Free-software license

In computing, the Common Public License (CPL) is a free software / open-source software license published by IBM. The Free Software Foundation and Open Source Initiative have approved the license terms of the CPL.

==Definition==
The CPL has the stated aims of supporting and encouraging collaborative open-source development while still retaining the ability to use the CPL'd content with software licensed under other licenses, including many proprietary licenses. The Eclipse Public License (EPL) consists of a slightly modified version of the CPL.

The CPL has some terms that resemble those of the GNU General Public License (GPL), but some key differences exist. A similarity relates to distribution of a modified computer program: under either license (CPL or GPL), one must make the source code of a modified program available to others.

CPL, like the GNU Lesser General Public License, allows non-CPL-licensed software to link to a library under CPL without requiring the linked source code to be made available to the licensee.

CPL lacks compatibility with both versions of the GPL because it has a "choice of law" section in section 7, which restricts legal disputes to a certain court. Another source of incompatibility is the differing copyleft requirements.

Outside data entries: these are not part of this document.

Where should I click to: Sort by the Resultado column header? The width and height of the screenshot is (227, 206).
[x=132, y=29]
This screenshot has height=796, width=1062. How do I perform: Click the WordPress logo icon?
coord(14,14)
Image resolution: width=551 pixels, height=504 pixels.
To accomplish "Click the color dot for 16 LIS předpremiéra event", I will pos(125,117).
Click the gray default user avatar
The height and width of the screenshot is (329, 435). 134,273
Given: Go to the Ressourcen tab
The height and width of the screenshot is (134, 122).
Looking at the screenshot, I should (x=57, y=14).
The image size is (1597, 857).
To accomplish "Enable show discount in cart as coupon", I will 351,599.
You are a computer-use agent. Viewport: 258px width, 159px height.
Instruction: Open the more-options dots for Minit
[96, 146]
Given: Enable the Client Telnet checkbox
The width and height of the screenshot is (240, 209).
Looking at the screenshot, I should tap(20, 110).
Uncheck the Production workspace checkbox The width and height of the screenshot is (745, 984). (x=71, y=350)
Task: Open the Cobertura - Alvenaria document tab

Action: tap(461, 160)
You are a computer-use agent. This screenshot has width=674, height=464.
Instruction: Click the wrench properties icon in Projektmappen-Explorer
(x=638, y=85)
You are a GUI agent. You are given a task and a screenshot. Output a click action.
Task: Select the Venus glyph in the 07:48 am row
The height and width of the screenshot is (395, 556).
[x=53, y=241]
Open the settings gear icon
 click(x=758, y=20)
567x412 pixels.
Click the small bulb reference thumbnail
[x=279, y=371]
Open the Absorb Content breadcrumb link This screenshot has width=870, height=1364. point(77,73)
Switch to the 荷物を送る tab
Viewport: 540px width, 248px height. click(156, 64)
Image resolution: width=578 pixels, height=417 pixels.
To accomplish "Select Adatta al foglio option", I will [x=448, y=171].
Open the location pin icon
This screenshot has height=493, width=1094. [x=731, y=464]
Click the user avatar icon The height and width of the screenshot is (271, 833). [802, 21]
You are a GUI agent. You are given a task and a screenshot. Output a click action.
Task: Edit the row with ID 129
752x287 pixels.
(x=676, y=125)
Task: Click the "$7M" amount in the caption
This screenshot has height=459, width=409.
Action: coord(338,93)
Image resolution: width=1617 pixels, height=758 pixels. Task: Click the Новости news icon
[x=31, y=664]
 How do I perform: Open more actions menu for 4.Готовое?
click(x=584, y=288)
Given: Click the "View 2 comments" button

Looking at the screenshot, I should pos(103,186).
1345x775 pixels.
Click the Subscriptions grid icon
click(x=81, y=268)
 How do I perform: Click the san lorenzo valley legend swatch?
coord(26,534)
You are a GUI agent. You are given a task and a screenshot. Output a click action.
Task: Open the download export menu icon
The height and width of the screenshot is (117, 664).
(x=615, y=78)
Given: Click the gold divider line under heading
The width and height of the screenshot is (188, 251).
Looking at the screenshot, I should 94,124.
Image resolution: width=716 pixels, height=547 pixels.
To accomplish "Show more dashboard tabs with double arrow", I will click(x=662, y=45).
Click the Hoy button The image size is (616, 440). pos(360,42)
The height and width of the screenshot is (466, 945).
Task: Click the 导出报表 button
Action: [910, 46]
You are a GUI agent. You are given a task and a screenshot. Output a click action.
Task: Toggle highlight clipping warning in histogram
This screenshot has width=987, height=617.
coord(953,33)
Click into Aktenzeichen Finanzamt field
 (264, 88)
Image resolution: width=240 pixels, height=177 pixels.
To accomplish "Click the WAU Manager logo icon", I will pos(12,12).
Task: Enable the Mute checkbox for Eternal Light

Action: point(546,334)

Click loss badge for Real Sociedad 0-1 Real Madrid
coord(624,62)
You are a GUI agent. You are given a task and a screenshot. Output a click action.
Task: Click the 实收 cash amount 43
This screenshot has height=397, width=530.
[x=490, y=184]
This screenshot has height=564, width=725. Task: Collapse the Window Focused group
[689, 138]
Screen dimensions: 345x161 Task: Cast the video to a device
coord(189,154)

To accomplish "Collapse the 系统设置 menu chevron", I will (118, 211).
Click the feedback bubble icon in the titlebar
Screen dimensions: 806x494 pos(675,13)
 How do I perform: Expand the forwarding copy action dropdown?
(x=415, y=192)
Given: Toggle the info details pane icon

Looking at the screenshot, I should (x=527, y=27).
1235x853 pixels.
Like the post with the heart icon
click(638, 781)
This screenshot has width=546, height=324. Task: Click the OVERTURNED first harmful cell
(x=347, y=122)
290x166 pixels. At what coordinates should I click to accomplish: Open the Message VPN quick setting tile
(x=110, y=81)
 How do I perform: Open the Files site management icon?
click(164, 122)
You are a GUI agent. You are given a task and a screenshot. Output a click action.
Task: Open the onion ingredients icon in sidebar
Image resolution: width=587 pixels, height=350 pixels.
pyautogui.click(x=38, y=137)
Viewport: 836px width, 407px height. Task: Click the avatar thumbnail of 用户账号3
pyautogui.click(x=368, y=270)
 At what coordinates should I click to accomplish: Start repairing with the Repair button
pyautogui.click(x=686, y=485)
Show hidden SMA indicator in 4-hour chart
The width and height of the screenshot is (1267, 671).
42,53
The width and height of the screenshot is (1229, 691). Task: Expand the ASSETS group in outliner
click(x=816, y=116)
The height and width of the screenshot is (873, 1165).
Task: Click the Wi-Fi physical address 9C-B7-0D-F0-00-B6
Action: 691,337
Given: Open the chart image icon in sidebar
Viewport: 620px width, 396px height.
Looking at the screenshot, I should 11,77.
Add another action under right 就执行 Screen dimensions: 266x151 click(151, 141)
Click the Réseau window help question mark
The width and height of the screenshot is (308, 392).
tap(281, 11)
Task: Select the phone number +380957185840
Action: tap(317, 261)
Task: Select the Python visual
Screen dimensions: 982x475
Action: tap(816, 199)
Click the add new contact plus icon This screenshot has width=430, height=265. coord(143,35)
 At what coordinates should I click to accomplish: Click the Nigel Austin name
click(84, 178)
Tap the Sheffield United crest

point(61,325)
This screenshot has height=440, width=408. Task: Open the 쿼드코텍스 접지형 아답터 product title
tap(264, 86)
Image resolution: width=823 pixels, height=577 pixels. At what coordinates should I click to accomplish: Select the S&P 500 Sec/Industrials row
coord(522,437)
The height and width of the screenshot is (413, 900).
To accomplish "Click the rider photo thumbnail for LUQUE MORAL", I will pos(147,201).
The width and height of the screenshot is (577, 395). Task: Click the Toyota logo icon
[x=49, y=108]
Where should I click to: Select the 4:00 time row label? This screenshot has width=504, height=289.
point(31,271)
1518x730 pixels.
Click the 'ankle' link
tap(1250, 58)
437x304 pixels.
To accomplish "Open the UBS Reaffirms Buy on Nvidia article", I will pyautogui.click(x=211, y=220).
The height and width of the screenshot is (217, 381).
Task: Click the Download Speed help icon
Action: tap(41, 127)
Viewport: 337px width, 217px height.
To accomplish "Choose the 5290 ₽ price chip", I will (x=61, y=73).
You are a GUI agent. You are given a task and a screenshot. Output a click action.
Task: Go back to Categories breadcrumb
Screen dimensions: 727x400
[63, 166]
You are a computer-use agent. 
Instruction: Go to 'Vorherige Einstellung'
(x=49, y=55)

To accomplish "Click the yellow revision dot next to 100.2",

To reduce the number of open source licenses, IBM and Eclipse Foundation agreed upon using solely the Eclipse Public License in the future. Open Source Initiative therefore lists the Common Public License as deprecated and superseded by EPL.

==Projects using the Common Public License==
- Microsoft has released its Windows Installer XML (WiX) developer tool, Windows Template Library (WTL) and the FlexWiki engine under the CPL as SourceForge projects.
- Some projects of the COIN-OR Foundation use the CPL.